Bunun içinse Demokrat Parti olarak AKP’nin gerçekten ve samimi bir şekilde sivil, demokratik, adil ve yeni bir anayasa gayreti varsa hayata geçirilmesi gerektiğini düşündüğümüz ilk etapta ‘Demokrasiye Geçiş Planı’ teklifimizi duyurmak istiyoruz.

DP’NİN ANAYASA ÖNERİLERİ

Devlet Başkanlığı ile Parti Başkanlığı birbirinden ayrılmalıdır.

Yargı bağımsızlığını sağlayacak ilk adım olarak HSK’nın yapısı ve üyelerinin seçimi değiştirilmeli, yargı siyasetin etki ve denetiminden çıkarılmalıdır.

Gazi Meclisimizin millet adına ifa ettiği ‘Bütçe Hakkı’ Meclise iade edilmelidir. Bütçe, milletimizin temsilcileri tarafından, onların rıza ve iradesine uygun bir biçimde yapılmalıdır.

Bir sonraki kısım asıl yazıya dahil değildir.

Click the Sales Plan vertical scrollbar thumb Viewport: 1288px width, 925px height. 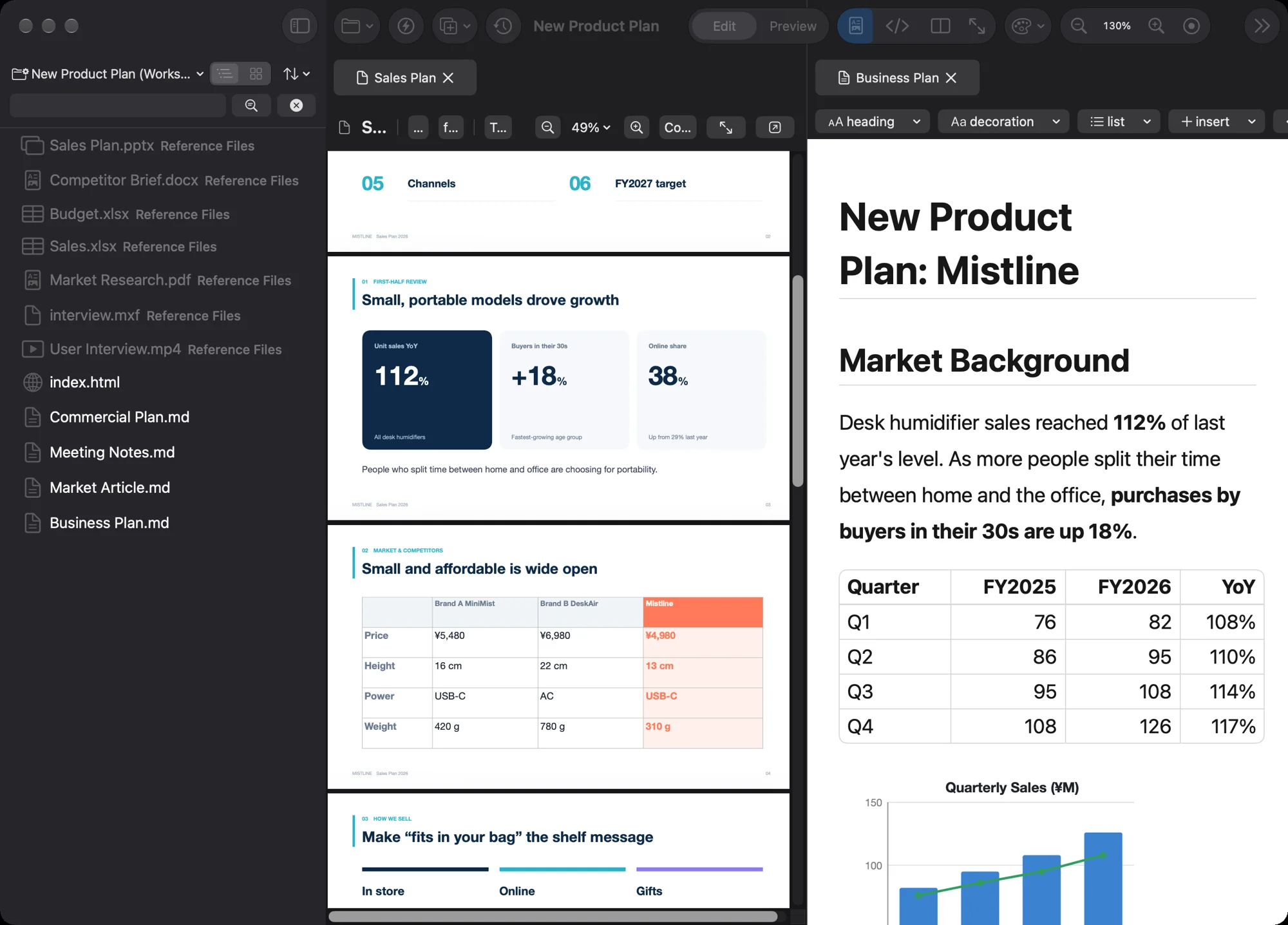point(798,381)
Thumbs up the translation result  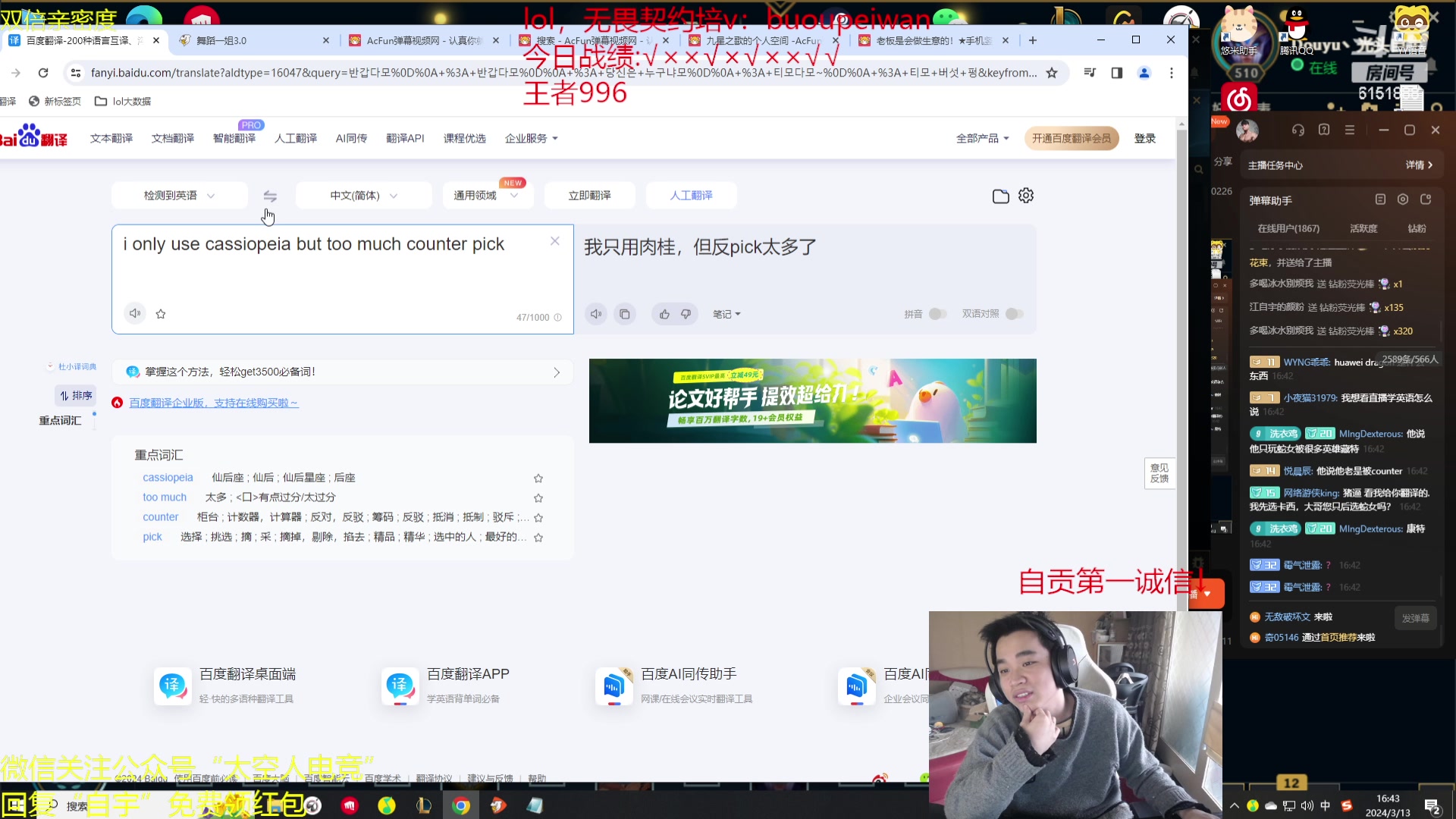664,314
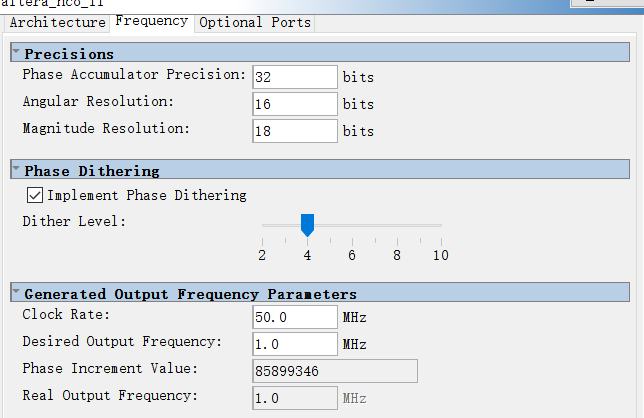The height and width of the screenshot is (418, 644).
Task: Set Dither Level to tick 2
Action: point(262,226)
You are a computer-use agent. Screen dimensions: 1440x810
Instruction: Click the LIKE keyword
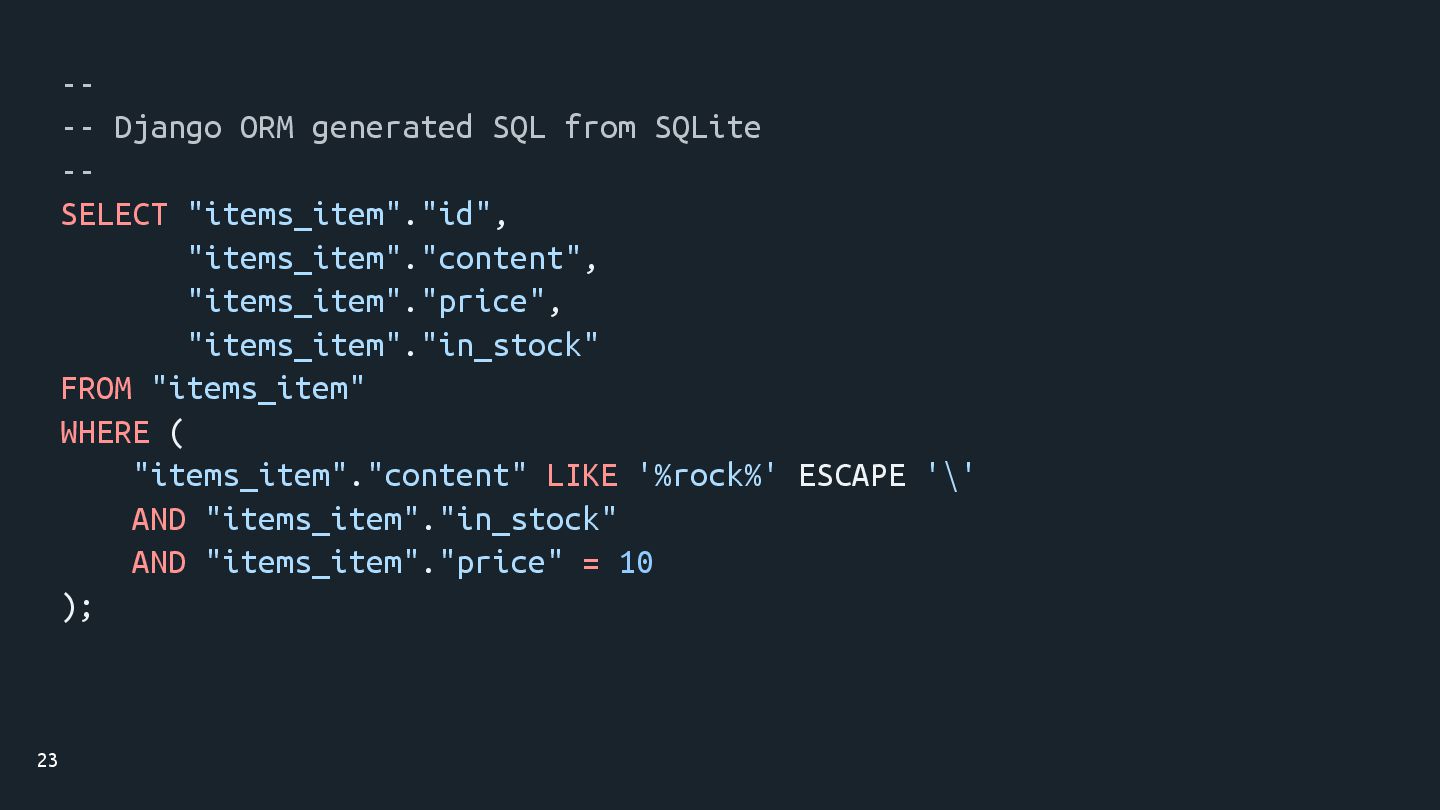coord(581,475)
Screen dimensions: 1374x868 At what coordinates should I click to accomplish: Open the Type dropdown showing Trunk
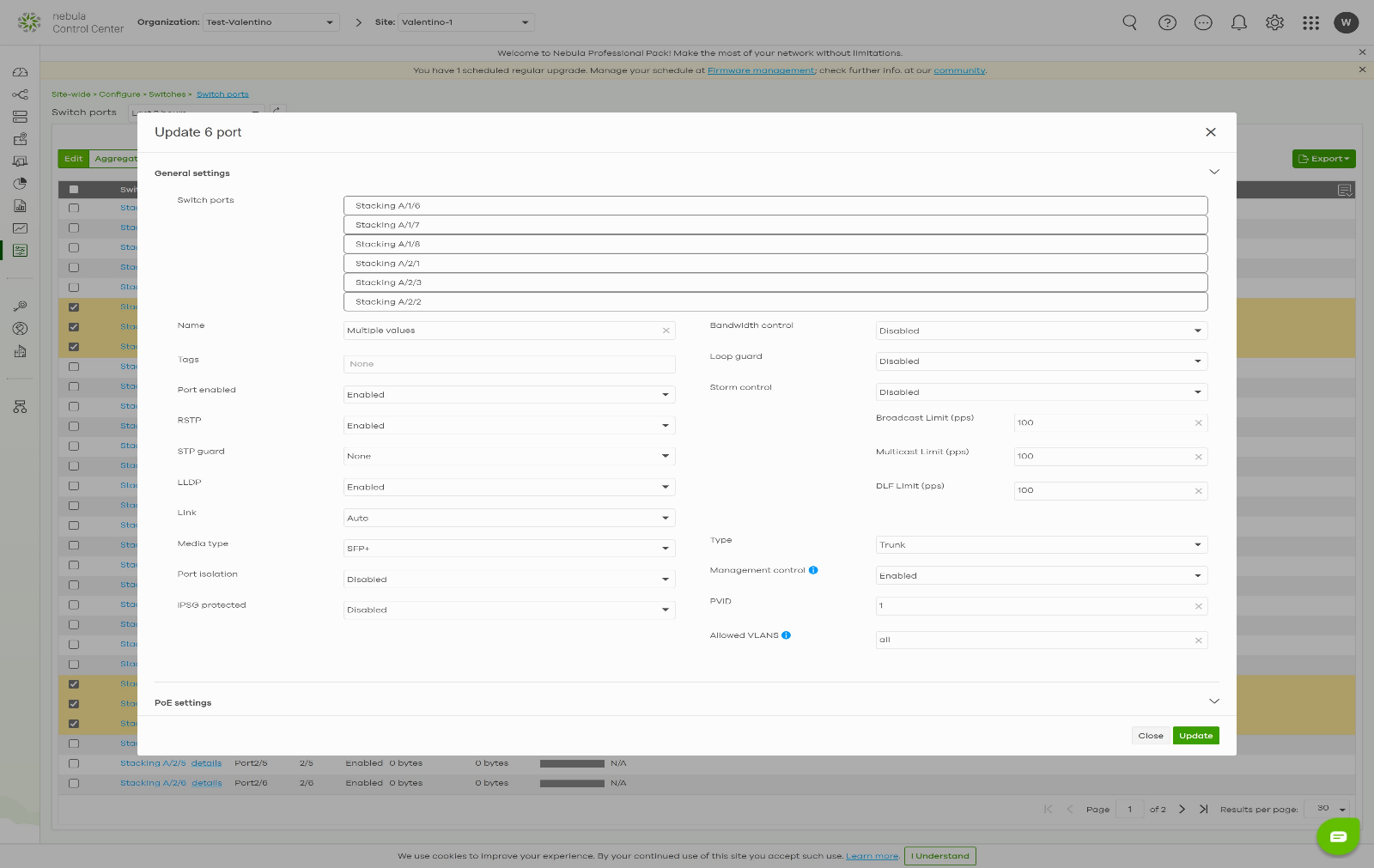(x=1041, y=545)
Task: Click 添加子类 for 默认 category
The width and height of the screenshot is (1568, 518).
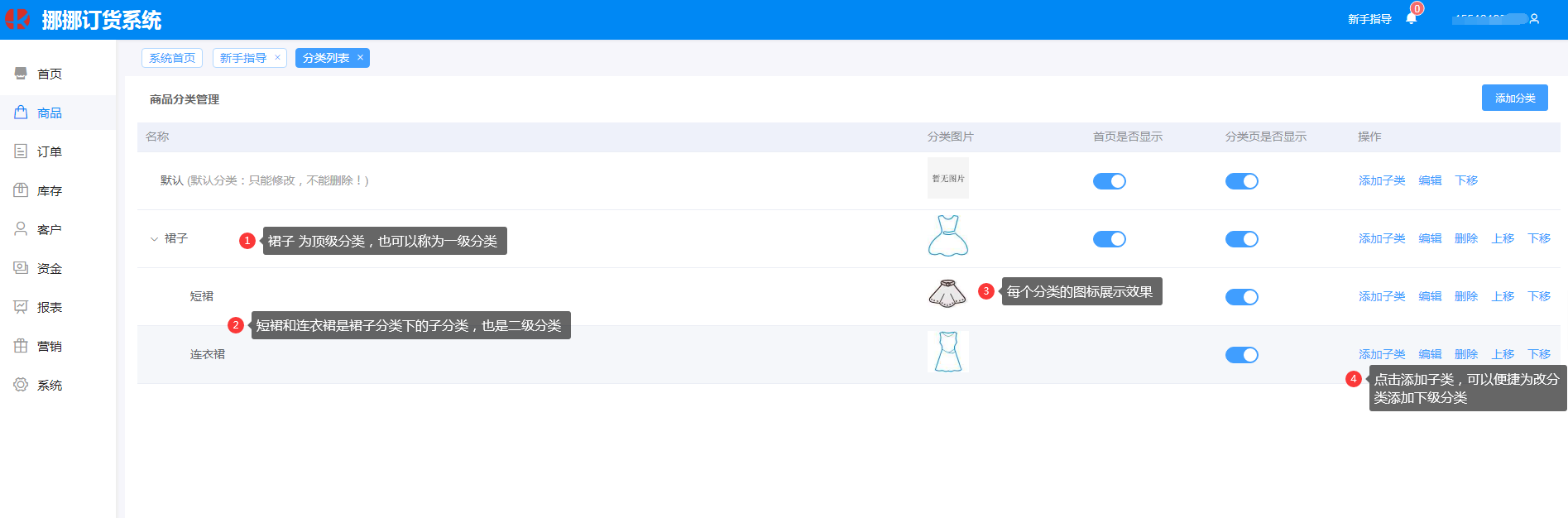Action: coord(1381,180)
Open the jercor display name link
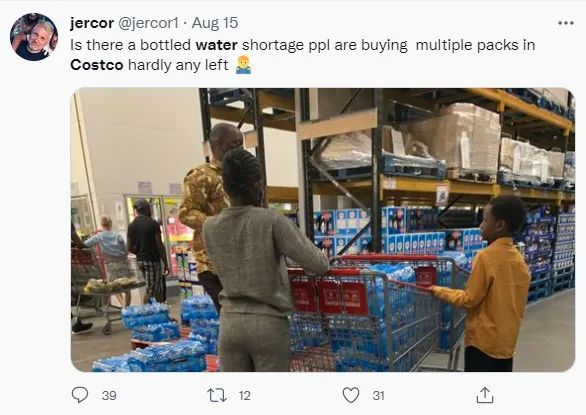This screenshot has width=586, height=415. pos(92,23)

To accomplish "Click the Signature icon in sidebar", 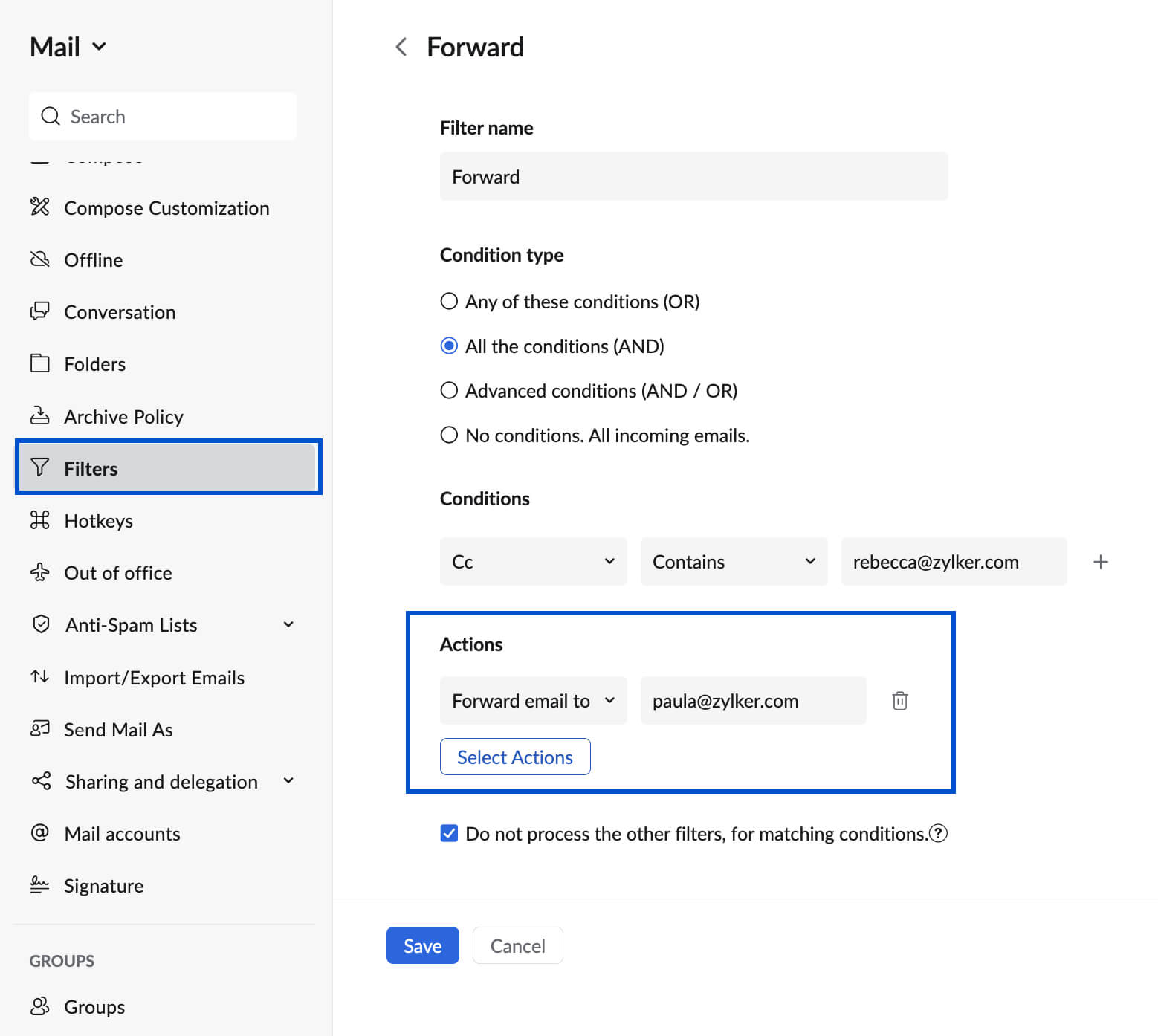I will click(40, 885).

Siyasi Partiler Kanunu en hızlı şekilde değiştirilmelidir. Temsilde Adaletin bir gereği olarak; seçim barajı kaldırılmalı, siyasi parti genel başkanlarının makam odalarını “seçim bölgesi” haline getiren, millet iradesini sakatlayan aday belirleme süreci değişmeli ve ön seçim şartı getirilmelidir. Denetim ve temsil ilişkisinin kuvvetlenmesi için ‘daraltılmış bölge’ seçim sistemi uygulanmalı, her seçim bölgesinde milletvekili sayısının iki katı kadar aday belirlenerek ‘tercih sistemine’ geçilmelidir.

TRT, Anadolu Ajansı, Basın Yayın İlan Kurumu ve RTÜK özerkleştirilmelidir. Yönetimleri, TBMM’de grubu bulunan siyasi partiler tarafından eşit bir şekilde belirlenmelidir. Siyasetin finansmanının şeffaflığı ve denetimi sağlanmalıdır.”